__TASK ITEM__: Working through the entries below, find how many lines include "computer", then write only that number.
(Beginning of INPUT MATERIAL)
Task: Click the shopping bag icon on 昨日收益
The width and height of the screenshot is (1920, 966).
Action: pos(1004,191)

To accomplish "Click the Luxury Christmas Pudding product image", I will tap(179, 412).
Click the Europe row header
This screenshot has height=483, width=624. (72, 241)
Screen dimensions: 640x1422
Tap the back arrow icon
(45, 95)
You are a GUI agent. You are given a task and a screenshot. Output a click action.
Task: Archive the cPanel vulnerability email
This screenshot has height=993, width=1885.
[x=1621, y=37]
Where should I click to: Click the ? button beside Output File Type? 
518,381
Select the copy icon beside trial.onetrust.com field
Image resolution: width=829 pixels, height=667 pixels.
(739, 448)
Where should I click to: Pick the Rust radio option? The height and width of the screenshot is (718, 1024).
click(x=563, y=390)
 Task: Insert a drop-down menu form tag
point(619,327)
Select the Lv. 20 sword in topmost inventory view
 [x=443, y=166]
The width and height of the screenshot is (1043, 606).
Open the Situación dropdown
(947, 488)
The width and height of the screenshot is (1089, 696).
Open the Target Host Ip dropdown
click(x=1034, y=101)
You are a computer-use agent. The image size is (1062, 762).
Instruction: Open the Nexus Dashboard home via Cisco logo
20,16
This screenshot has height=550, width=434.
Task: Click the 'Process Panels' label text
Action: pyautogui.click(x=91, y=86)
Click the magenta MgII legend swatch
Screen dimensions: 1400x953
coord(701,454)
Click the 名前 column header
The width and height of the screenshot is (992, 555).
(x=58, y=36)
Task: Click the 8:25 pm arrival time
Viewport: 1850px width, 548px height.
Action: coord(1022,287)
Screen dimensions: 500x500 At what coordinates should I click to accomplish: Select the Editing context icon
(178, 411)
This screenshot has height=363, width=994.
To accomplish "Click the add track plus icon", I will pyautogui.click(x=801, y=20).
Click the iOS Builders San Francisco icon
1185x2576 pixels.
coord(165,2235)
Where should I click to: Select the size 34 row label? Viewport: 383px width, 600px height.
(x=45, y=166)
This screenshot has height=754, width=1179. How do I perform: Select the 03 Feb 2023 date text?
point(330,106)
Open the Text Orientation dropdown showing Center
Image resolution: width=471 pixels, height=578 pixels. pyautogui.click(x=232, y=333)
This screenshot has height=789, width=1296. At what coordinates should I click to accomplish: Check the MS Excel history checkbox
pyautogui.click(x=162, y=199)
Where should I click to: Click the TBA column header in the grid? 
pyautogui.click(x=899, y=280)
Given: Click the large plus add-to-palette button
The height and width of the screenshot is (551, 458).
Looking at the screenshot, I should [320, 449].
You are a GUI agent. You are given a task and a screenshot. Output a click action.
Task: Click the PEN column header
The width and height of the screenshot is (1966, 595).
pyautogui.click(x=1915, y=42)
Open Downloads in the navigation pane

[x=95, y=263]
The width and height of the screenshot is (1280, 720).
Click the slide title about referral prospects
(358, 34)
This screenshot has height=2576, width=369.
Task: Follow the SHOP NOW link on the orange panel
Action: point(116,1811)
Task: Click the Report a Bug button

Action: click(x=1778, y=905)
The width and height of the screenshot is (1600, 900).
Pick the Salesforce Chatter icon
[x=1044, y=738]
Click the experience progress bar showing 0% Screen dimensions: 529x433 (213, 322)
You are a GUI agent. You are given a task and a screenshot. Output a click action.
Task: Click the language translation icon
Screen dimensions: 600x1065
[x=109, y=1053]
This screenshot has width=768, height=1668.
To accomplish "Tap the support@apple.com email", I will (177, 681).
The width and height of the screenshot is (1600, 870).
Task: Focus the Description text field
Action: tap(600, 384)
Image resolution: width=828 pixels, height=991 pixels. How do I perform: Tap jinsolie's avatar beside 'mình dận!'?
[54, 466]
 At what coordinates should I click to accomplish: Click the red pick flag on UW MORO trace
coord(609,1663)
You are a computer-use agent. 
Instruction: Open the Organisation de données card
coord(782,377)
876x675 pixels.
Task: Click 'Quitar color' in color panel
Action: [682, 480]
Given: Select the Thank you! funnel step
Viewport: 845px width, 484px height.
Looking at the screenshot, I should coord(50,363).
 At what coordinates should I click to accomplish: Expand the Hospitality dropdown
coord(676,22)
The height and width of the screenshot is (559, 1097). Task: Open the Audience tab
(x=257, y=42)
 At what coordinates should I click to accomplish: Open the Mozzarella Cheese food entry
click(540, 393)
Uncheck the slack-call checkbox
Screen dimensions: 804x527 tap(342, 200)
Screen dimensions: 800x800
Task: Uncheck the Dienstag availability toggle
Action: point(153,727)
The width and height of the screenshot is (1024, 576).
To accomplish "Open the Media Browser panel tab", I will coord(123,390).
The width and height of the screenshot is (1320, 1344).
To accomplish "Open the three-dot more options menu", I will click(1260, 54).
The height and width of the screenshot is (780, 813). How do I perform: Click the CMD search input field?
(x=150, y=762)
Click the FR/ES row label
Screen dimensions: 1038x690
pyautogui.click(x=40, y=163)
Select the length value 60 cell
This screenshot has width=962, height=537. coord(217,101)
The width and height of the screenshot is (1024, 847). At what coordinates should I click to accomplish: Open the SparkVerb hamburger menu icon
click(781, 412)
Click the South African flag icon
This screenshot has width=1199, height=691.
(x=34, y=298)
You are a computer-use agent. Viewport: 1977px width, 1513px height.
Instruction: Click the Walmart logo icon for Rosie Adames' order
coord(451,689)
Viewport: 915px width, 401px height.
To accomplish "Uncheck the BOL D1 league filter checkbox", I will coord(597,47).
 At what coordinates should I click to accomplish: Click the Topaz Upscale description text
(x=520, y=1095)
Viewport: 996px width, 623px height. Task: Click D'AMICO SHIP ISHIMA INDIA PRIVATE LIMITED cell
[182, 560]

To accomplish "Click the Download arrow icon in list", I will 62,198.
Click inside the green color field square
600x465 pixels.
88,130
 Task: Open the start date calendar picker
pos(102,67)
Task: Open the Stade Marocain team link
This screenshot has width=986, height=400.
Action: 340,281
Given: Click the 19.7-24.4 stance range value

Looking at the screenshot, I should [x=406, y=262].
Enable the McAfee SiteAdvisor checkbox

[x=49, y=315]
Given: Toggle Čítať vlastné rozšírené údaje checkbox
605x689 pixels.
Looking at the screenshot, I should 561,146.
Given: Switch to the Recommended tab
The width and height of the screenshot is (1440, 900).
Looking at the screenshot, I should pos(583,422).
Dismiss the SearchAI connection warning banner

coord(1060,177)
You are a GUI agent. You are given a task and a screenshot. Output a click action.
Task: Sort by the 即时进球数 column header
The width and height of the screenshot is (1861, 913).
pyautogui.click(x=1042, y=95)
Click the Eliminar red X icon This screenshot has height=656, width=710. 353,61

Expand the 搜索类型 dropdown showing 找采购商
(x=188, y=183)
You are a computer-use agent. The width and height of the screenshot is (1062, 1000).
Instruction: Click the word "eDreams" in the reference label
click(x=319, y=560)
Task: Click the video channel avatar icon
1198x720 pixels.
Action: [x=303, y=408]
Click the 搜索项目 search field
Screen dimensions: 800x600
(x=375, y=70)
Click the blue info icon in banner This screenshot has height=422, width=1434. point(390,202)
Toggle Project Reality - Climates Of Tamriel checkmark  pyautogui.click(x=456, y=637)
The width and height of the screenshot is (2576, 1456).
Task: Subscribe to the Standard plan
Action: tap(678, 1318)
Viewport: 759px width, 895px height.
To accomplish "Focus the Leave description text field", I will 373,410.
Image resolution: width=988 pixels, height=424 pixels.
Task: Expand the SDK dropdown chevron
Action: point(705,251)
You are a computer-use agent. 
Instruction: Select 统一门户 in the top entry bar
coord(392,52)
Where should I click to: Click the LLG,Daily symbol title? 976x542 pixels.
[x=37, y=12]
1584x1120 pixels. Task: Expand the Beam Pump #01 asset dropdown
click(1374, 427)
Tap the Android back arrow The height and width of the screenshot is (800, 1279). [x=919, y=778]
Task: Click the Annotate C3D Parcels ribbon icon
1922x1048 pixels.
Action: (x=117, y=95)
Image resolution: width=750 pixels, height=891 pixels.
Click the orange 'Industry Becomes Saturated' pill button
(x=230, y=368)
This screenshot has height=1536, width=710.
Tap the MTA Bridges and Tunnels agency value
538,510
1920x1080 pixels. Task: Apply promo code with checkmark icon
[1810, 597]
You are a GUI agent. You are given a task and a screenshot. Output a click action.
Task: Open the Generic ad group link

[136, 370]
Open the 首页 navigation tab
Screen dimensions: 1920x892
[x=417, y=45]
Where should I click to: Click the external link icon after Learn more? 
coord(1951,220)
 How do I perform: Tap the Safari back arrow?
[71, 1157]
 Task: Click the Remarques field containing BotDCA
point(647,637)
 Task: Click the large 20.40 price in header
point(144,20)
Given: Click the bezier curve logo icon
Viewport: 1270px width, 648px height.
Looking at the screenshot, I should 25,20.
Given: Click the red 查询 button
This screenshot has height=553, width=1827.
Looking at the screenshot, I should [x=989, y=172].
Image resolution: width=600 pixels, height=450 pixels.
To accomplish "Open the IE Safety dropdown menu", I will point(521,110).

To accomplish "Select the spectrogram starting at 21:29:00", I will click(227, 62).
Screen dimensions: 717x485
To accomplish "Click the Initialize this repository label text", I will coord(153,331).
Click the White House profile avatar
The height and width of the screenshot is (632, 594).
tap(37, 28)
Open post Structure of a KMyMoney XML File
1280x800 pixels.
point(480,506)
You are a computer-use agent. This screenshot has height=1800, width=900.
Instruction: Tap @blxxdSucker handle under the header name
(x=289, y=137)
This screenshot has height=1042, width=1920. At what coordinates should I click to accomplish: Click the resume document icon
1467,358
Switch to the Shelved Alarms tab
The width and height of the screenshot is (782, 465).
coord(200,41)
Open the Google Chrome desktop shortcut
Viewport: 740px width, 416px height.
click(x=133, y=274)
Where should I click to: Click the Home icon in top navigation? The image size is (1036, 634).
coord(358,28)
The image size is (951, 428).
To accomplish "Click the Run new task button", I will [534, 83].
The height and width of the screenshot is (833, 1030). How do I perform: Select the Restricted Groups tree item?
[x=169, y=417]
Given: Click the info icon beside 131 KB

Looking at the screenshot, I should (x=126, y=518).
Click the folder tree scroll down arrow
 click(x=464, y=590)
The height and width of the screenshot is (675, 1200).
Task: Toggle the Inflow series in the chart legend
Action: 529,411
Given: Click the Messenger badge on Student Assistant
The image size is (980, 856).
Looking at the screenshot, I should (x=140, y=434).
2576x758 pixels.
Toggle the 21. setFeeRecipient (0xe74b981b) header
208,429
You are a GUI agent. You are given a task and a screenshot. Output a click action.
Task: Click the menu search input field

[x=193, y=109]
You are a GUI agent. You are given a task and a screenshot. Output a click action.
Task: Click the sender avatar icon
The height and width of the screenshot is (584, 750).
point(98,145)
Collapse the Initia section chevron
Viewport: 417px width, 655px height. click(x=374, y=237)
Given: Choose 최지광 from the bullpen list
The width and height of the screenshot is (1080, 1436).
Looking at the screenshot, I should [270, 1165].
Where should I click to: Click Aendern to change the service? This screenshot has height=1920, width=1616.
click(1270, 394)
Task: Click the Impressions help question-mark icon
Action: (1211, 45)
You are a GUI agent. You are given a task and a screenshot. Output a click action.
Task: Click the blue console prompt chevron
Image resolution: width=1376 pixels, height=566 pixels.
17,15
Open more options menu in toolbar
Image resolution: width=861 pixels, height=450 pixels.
(End of INPUT MATERIAL)
__REPLY TO THE EXERCISE__: 6